--- Document ---
==============================

Couple à la ville comme à l'épreuve des mots, Marie-Pierre Gracedieu et Adrien Servières ont lancé une nouvelle maison d'édition à Marseille. Les portes ouvertes sur la ville grâce à des ateliers d'écrire et des résidences d'auteurs, le Bruit du monde résonne des mots des temps nouveaux.
Cela fait tout juste un an qu’ils ont aménagé dans leur bel espace de 200 M2, au dernier étage d’un immeuble marseillais de la rue de Rome. Déjà huit parutions au catalogue – dont certaines connaissent un grand succès – plusieurs stages d’écriture et une ferme volonté de s’installer durablement dans le milieu de l’édition marseillaise. Nous avons rencontré le duo enthousiaste à l’origine du Bruit du Monde. Marie-Pierre Gracedieu a longtemps travaillé chez Stock avant de prendre en charge le domaine étranger de Gallimard. Adrien Servières, quant à lui, fut libraire avant de se spécialiser dans la diffusion puis l’édition. En pariant sur Marseille, ils nous ont raconté le défi de lancer une nouvelle maison, l’importance de l’accueil des auteurs et des artistes au sein de celle-ci et l’envie de publier de nouveaux récits.
Le projet Le Bruit du Monde s’est lancé très rapidement, un peu à rebours du temps marseillais…
M-P.G. : Oui c’est vrai que moins de deux ans peut paraître rapide. Mais à chaque fois que l’on raconte le projet, on se rend compte que l’on a respecté toutes les étapes dans sa construction, en lien avec Editis, la maison mère, sans qui ce projet n’aurait pas été possible. A partir de l’instant où j’ai eu la chance de rencontrer Jean Spiri son dirigeant, les choses se sont enchaînées très vite.
Paradoxalement, le temps lent je l’ai plutôt vécu à Paris pour ma part. Car si j’avais la fierté de travailler pour Gallimard dont nous préparions les 90 ans de la collection Du Monde Entier, je me suis rendu compte de la chance formidable de proposer un projet plus resserré, avec quelqu’un qui le comprenait.
Le milieu d’édition est encore assez centralisé sur Paris? Est-ce une force d’être basé à Marseille?
M-P.G. : En octobre 2020 quand germe l’idée, je me suis dis: « une nouvelle maison d’édition au milieu de toutes les autres parisiennes, quel est le sens? » Et on aimait terriblement Marseille avec Adrien Servières, mon compagnon, depuis une vingtaine d’années. On y venait régulièrement en week-end.
Pour créer une nouvelle maison ouverte sur le monde, aller chercher des voix et des histoires nouvelles, on sentait que c’était ici qu’il fallait le faire.

==============================

--- Données enregistrées ---
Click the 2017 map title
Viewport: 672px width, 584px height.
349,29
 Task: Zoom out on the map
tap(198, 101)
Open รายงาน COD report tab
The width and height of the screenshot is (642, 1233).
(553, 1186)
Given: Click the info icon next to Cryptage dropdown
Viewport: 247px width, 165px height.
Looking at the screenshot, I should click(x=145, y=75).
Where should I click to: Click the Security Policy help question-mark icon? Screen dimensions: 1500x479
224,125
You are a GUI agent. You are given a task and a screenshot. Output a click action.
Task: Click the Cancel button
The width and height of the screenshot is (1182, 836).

==============================

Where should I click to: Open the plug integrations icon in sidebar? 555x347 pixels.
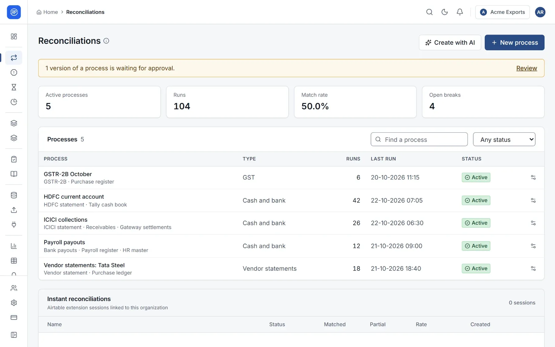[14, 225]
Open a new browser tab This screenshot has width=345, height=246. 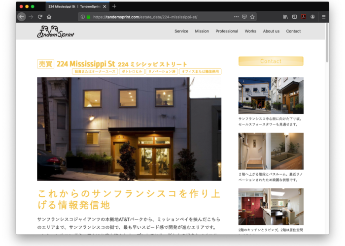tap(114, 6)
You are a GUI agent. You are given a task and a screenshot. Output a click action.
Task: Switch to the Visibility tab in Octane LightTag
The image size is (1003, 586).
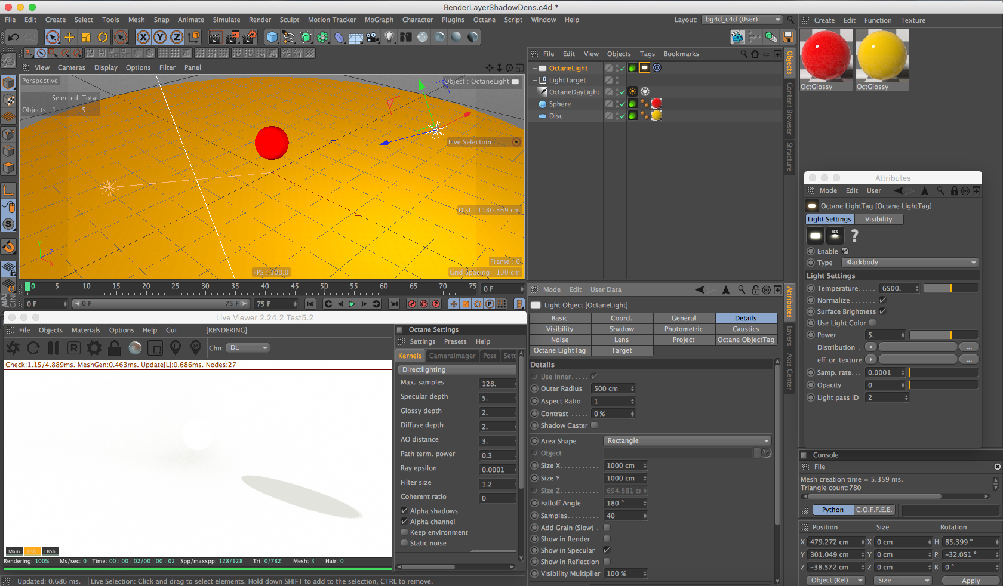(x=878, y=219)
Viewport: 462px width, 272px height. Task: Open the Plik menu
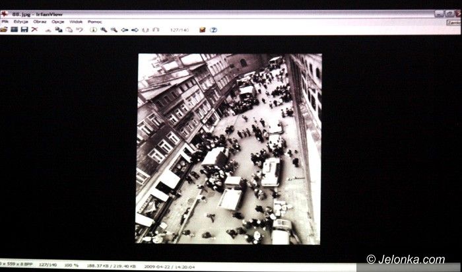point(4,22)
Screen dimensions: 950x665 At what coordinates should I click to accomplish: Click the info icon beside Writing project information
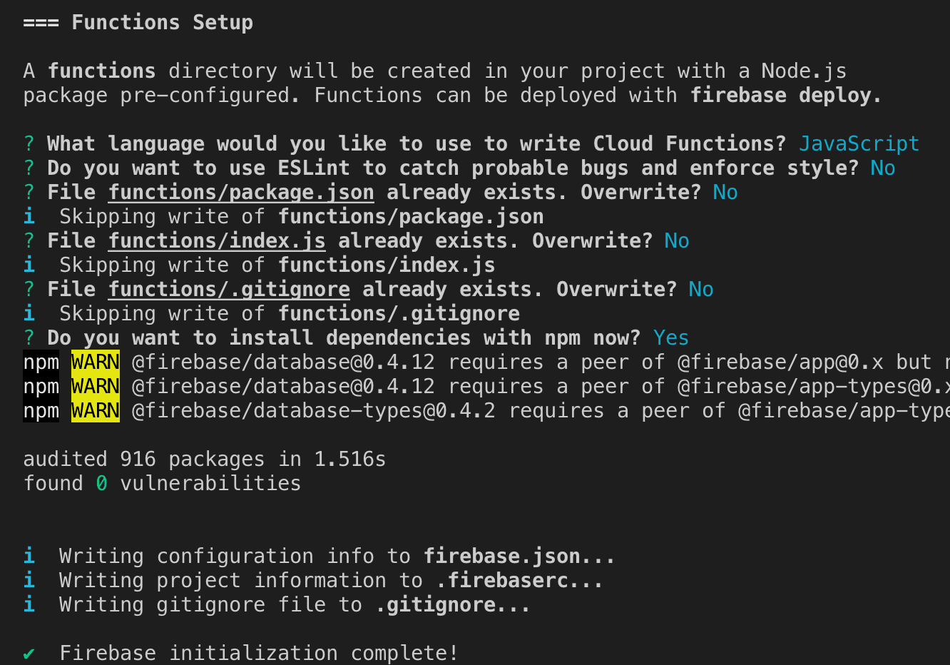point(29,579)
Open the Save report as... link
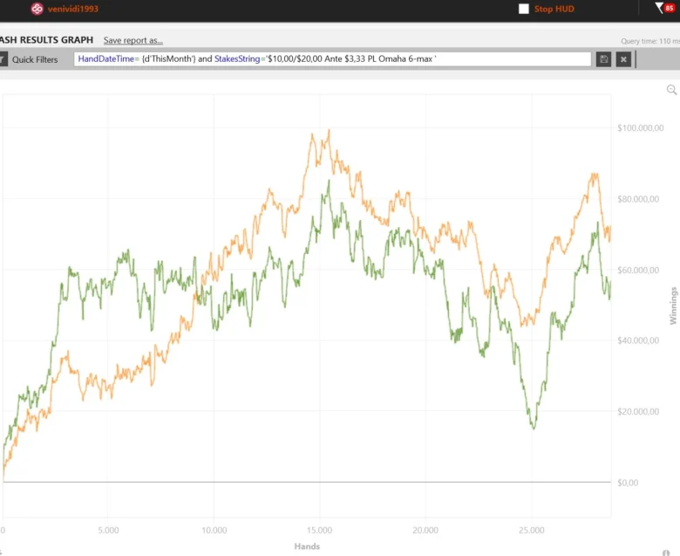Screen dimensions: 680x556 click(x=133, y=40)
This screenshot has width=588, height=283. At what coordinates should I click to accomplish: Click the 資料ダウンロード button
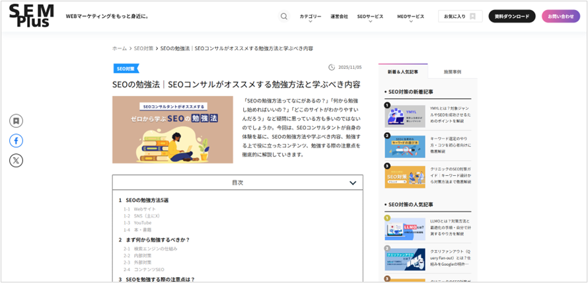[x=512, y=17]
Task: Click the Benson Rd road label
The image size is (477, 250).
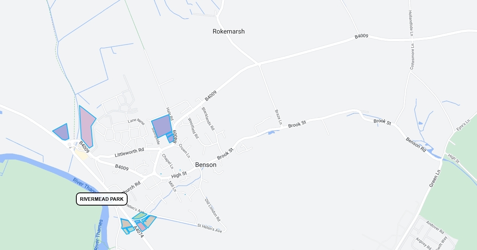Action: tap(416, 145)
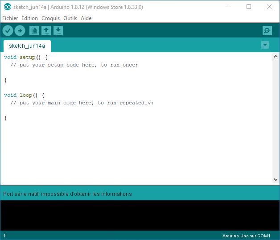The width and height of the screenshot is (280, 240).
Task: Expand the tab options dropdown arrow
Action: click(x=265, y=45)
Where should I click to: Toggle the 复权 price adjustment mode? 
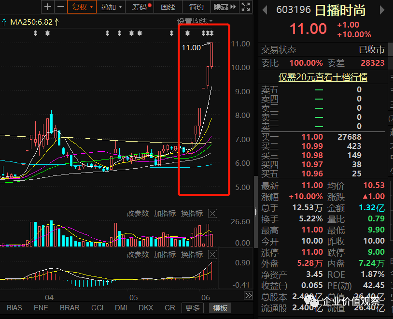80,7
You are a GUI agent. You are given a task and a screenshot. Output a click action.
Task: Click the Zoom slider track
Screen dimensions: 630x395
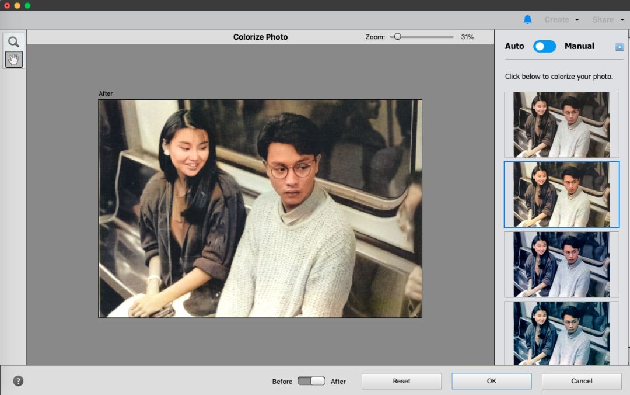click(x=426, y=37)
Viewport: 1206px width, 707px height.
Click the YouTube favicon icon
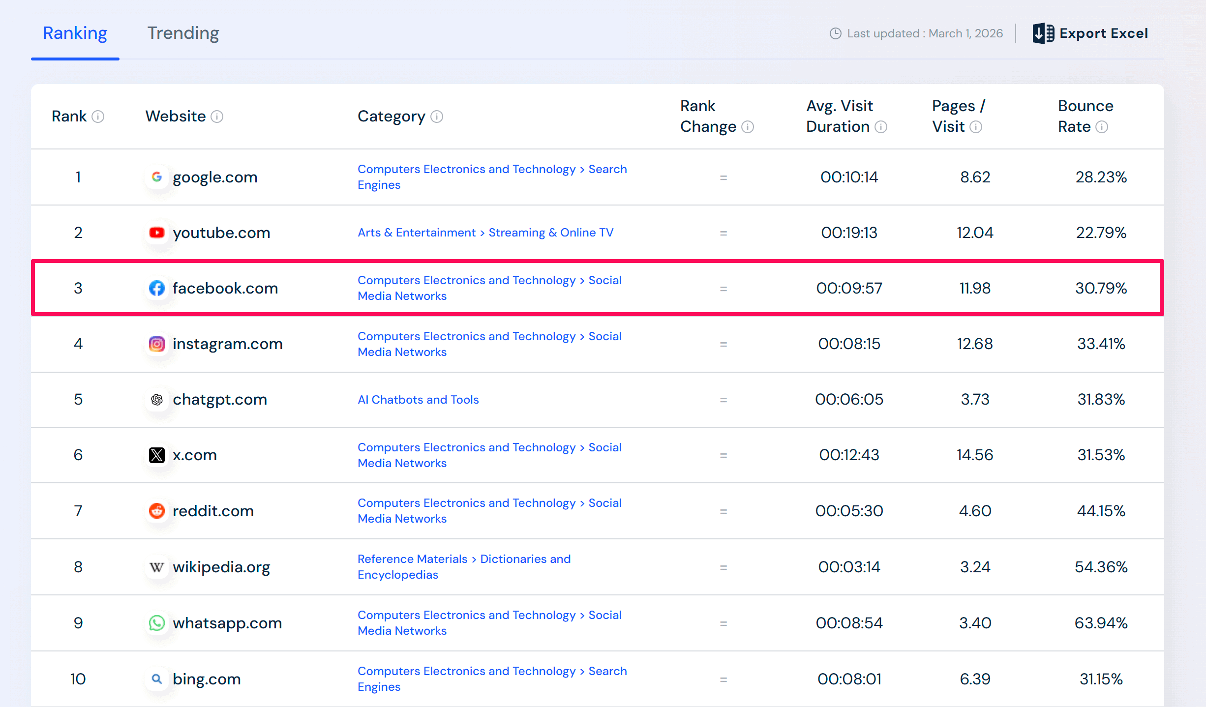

==============================

--- Tâches à réaliser ---
(a) D'après le document sur la maison d'édition le Bruit du monde, répondez aux questions suivantes :
(i) Quelle est la superficie de l'espace où la maison s'est installée ?
(ii) Quel métier Adrien Servières a-t-il exercé avant de se spécialiser dans la diffusion ?
(iii) Quelle est la maison mère du projet ?
(b) Mettez à jour les enregistrements, en commençant à la ligne contenant « Given: Click the » et en finissant à celle contenant « The width and height of the screenshot is (1182, 836). », bornes incluses. Remplacez « Cancel » par « Annuler » sans rien modifier d'autre, et ne restituez que ces lignes.
Le document et les enregistrements proviennent de sources distinctes.

--- Résultats ---
(a)
(i) 200 M2.
(ii) Libraire.
(iii) Editis.

(b)
Given: Click the info icon next to Cryptage dropdown
Viewport: 247px width, 165px height.
Looking at the screenshot, I should click(x=145, y=75).
Where should I click to: Click the Security Policy help question-mark icon? Screen dimensions: 1500x479
224,125
You are a GUI agent. You are given a task and a screenshot. Output a click action.
Task: Click the Annuler button
The width and height of the screenshot is (1182, 836).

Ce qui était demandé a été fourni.